All lines from the one with "Image resolution: width=1448" through the final line below are to be reproduced exactly; omit the others.

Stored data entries

•••••

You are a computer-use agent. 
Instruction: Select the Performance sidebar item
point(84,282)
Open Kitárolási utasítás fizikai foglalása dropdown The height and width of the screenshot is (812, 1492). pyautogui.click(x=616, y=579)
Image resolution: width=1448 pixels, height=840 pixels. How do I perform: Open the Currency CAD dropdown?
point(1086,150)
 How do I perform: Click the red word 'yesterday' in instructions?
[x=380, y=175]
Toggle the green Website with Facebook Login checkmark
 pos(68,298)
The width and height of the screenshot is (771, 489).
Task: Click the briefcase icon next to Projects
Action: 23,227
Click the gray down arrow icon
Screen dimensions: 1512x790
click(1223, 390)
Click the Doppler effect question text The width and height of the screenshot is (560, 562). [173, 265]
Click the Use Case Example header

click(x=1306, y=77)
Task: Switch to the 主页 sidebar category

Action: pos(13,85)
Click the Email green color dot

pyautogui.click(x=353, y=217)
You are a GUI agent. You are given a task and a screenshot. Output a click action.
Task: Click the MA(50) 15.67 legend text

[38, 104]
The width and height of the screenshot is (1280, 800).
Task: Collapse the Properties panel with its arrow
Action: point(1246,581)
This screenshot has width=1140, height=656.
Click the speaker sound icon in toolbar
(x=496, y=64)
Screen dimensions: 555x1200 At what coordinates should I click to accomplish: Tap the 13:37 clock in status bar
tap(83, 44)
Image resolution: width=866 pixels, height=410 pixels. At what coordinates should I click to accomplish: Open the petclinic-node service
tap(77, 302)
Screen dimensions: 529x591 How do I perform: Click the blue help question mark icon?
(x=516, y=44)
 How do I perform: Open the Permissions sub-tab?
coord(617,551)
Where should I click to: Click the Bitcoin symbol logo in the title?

•••••

» Response:
Image resolution: width=1448 pixels, height=840 pixels. How do I perform: Open the Currency CAD dropdown?
point(1086,150)
 How do I perform: Click the red word 'yesterday' in instructions?
[x=380, y=175]
Toggle the green Website with Facebook Login checkmark
 pos(68,298)
The width and height of the screenshot is (771, 489).
Task: Click the briefcase icon next to Projects
Action: 23,227
Click the gray down arrow icon
Screen dimensions: 1512x790
click(1223, 390)
Click the Doppler effect question text The width and height of the screenshot is (560, 562). [173, 265]
Click the Use Case Example header

click(x=1306, y=77)
Task: Switch to the 主页 sidebar category

Action: pos(13,85)
Click the Email green color dot

pyautogui.click(x=353, y=217)
You are a GUI agent. You are given a task and a screenshot. Output a click action.
Task: Click the MA(50) 15.67 legend text

[38, 104]
The width and height of the screenshot is (1280, 800).
Task: Collapse the Properties panel with its arrow
Action: point(1246,581)
This screenshot has width=1140, height=656.
Click the speaker sound icon in toolbar
(x=496, y=64)
Screen dimensions: 555x1200 At what coordinates should I click to accomplish: Tap the 13:37 clock in status bar
tap(83, 44)
Image resolution: width=866 pixels, height=410 pixels. At what coordinates should I click to accomplish: Open the petclinic-node service
tap(77, 302)
Screen dimensions: 529x591 How do I perform: Click the blue help question mark icon?
(x=516, y=44)
 How do I perform: Open the Permissions sub-tab?
coord(617,551)
Where should I click to: Click the Bitcoin symbol logo in the title?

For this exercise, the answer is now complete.